The BATHE model provides a framework for understanding the patient in the context of his/her total life situation (Lieberman, 1997). BATHE is a mnemonic for Background, Affect, Trouble, Handling, Empathy.
Key questions
Background—ascertains the context of the visit
Affect—elicits the emotional response and allows the patient to label the feeling
Trouble—determines the symbolic meaning of the situation for the patient
Handling—helps to assess patient resources and responses to the situation
Empathy—reflects an understanding that the patient’s response is reasonable under the circumstances
BATHE model
Could this be a result of substance abuse?
Key questions
In the past year, have you used alcohol or drugs more than you meant to?
Have you wanted or needed to reduce your drinking or drug use in the past year?
A positive response to one question indicates a substance use concern. When the screen is positive, the CAGE questions can be used to detect alcoholism. Other substances can be substituted for alcohol in the CAGE questionnaire (Box 3-3). Other questionnaires, T-ACE and RAFFT, for alcohol use are also available (Box 3-4 and Box 3-5).
Box 3-3 CAGE Questionnaire
A Framework for Detecting Alcoholism* | ||
C: | Concern, Cut down | Have you ever felt you should cut down on your drinking? |
A: | Annoyed | Have people annoyed you by criticizing your drinking? |
G: | Guilt | Have you ever felt bad or guilty about your drinking? |
E: | Eye-opener | Have you ever had an eye-opener drink first thing in the morning to steady your nerves or get rid of a hangover? |
* Answering yes to one or more of the four questions raises a high index of suspicion for alcohol abuse and dependence.
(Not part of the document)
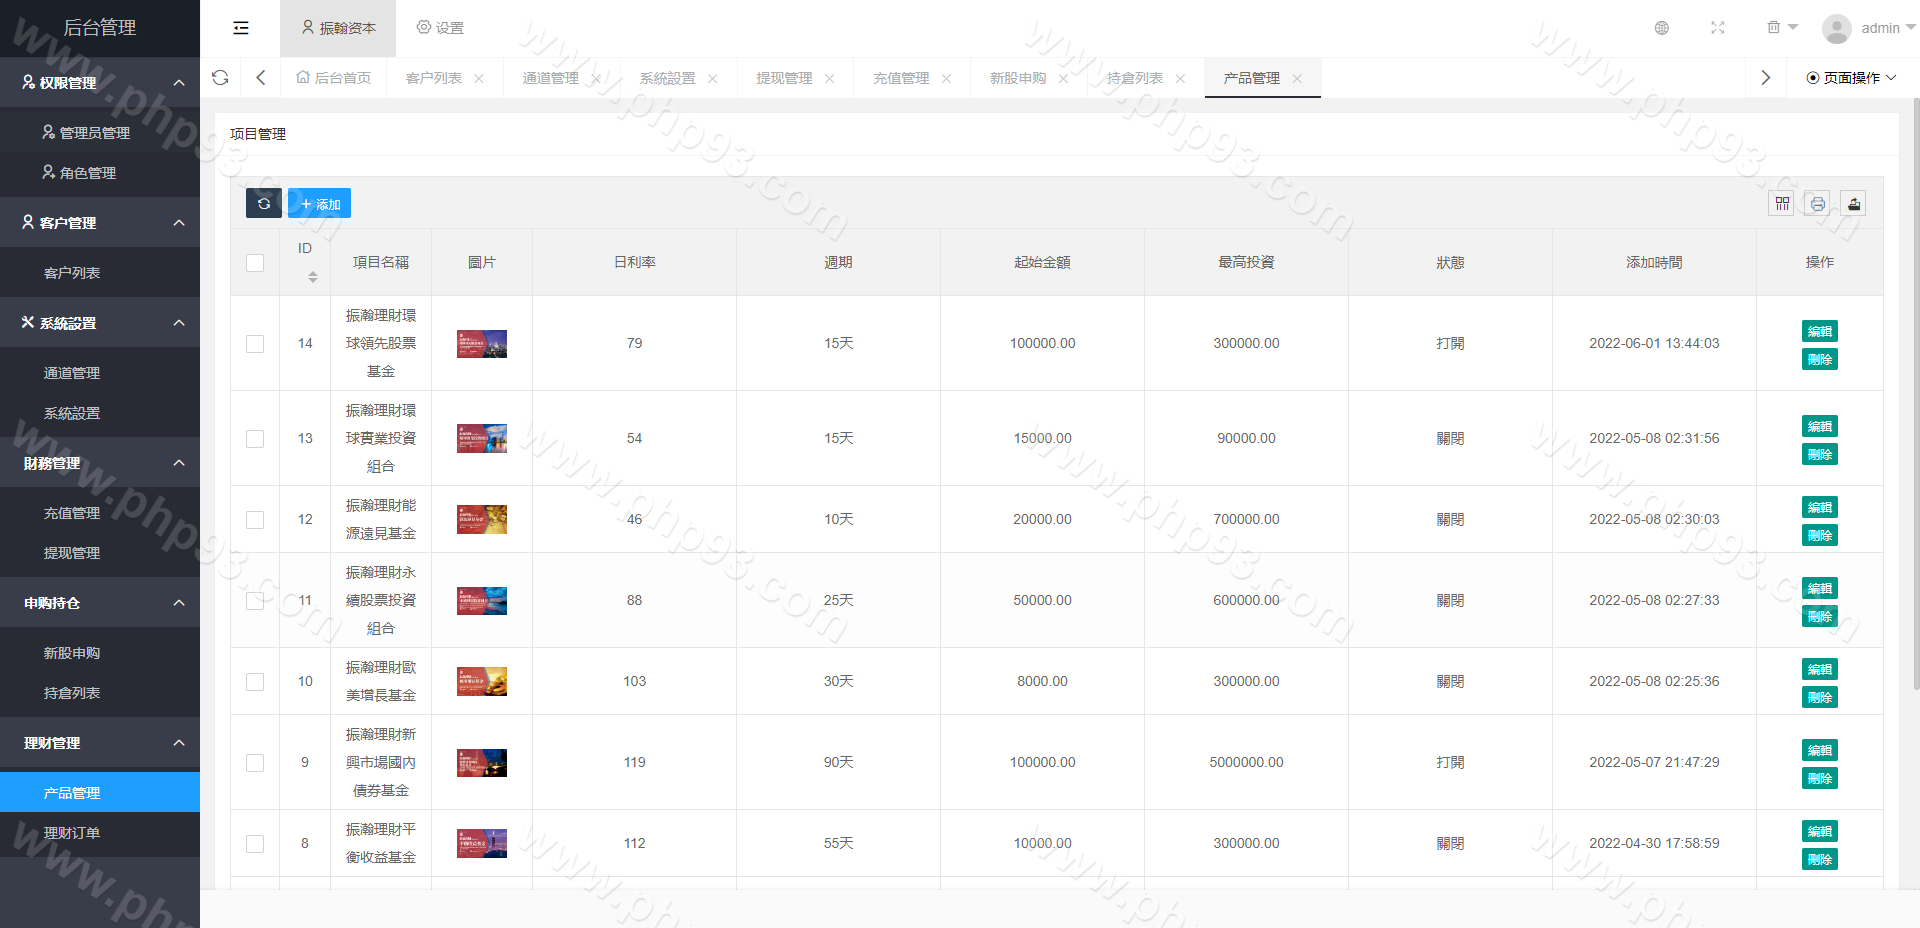Select the checkbox for row ID 10
This screenshot has height=928, width=1920.
255,682
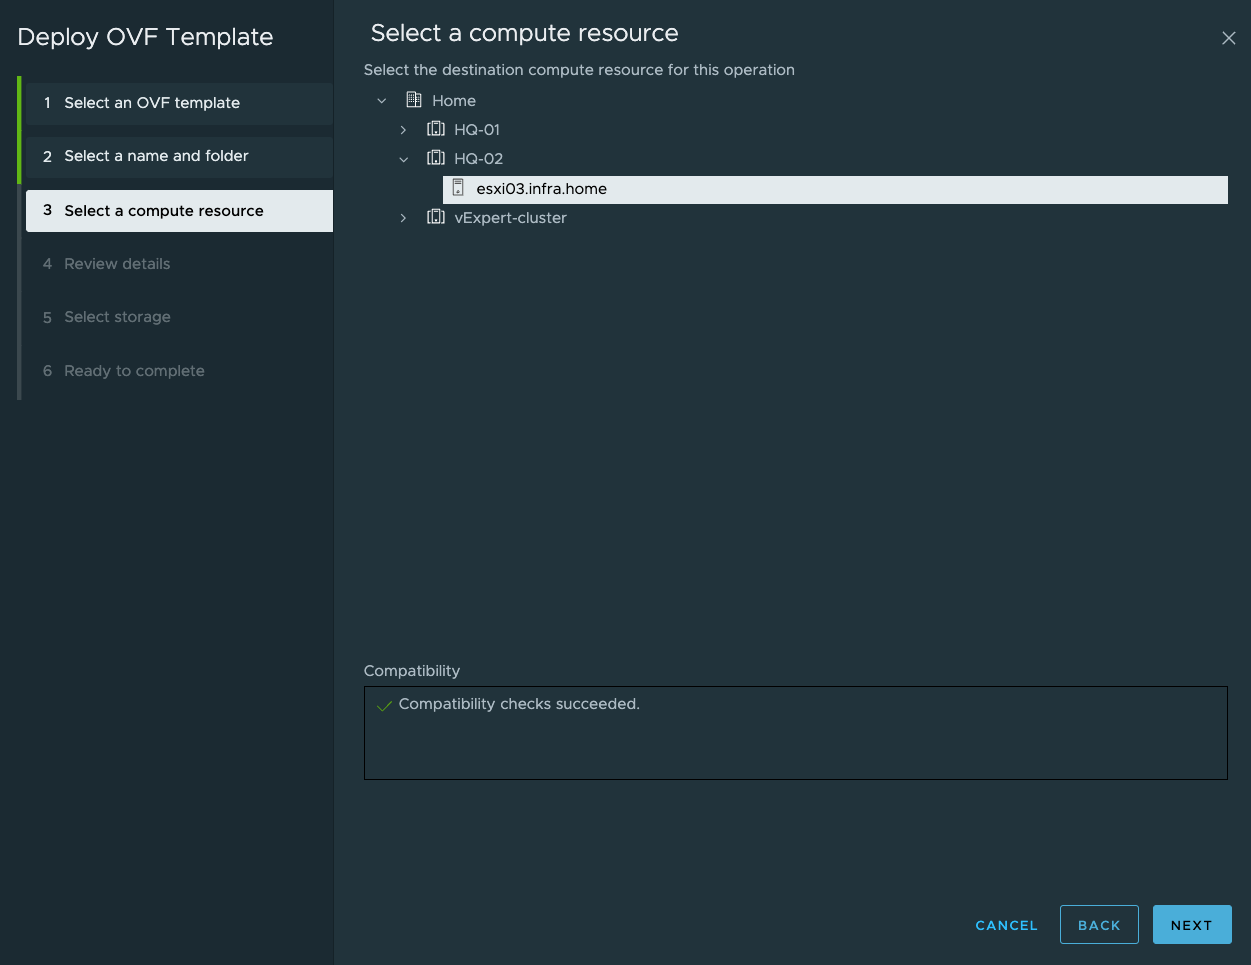
Task: Go to the Select an OVF template step
Action: click(x=152, y=103)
The CAGE questionnaire has been used and tested extensively in many populations. It is considered to be a reliable method of screening for alcohol abuse in adults. It has reported sensitivities of 43% to 94% and specificities ranging from 70% to 97%.
From Ewing JA: Screening for alcoholism using CAGE. Cut down, annoyed, guilty, eye opener, JAMA 280:1904, 1998.
Box 3-4 T-ACE Questionnaire
A Framework for Prenatal Detection of Risk Drinking* | ||
T: | Tolerance | How many drinks does it take to make you feel high? (Positive = more than 2) |
A: | Annoyed | Have people annoyed you by criticizing your drinking? |
C: | Cut down | Have you felt you ought to cut down on your drinking? |
E: | Eye-opener | Have you ever had an eye-opener drink first thing in the morning to steady your nerves or get rid of a hangover? |
* A positive answer to T alone or to two of A, C, or E can signal a problem with a high degree of probability, and positive answers to all four indicates great certainty of a problem.
From Sokol RJ, Martier SS, Ager JW: The T-ACE questions: Practical prenatal detection of risk-drinking, Am J Obstet Gynecol 160:863, 1989.
Box 3-5 The RAFFT Questionnaire
A Framework for Detecting Substance Use Disorders in Adolescents | ||
R: | Relax | Do you drink or take drugs to relax, feel better about yourself, or fit in? |
A: | Alone | Do you ever drink or take drugs while you are alone? |
F: | Friends | Do any of your closest friends drink or use drugs? |
F: | Family | Does a close family member have a problem with alcohol or drugs? |
T: | Trouble | Have you ever gotten into trouble from drinking or taking drugs? |
From Bastiaens L, Francis G, Lewis K: The RAFFT as a screening tool for adolescent substance use disorders, Am J Addict 9:10, 2000.
How can I narrow my diagnosis?
Key questions
Is there a personal or family history of mental illness?
Is there a family history of autism?
Over the past 2 weeks, have you felt down, depressed, or hopeless?
Over the past 2 weeks, have you had little interest or pleasure in your daily activities?
Do you tend to be an anxious or nervous person?
Have you had periods of feeling so happy or energetic that your friends told you were talking too fast or that you were too “hyper”?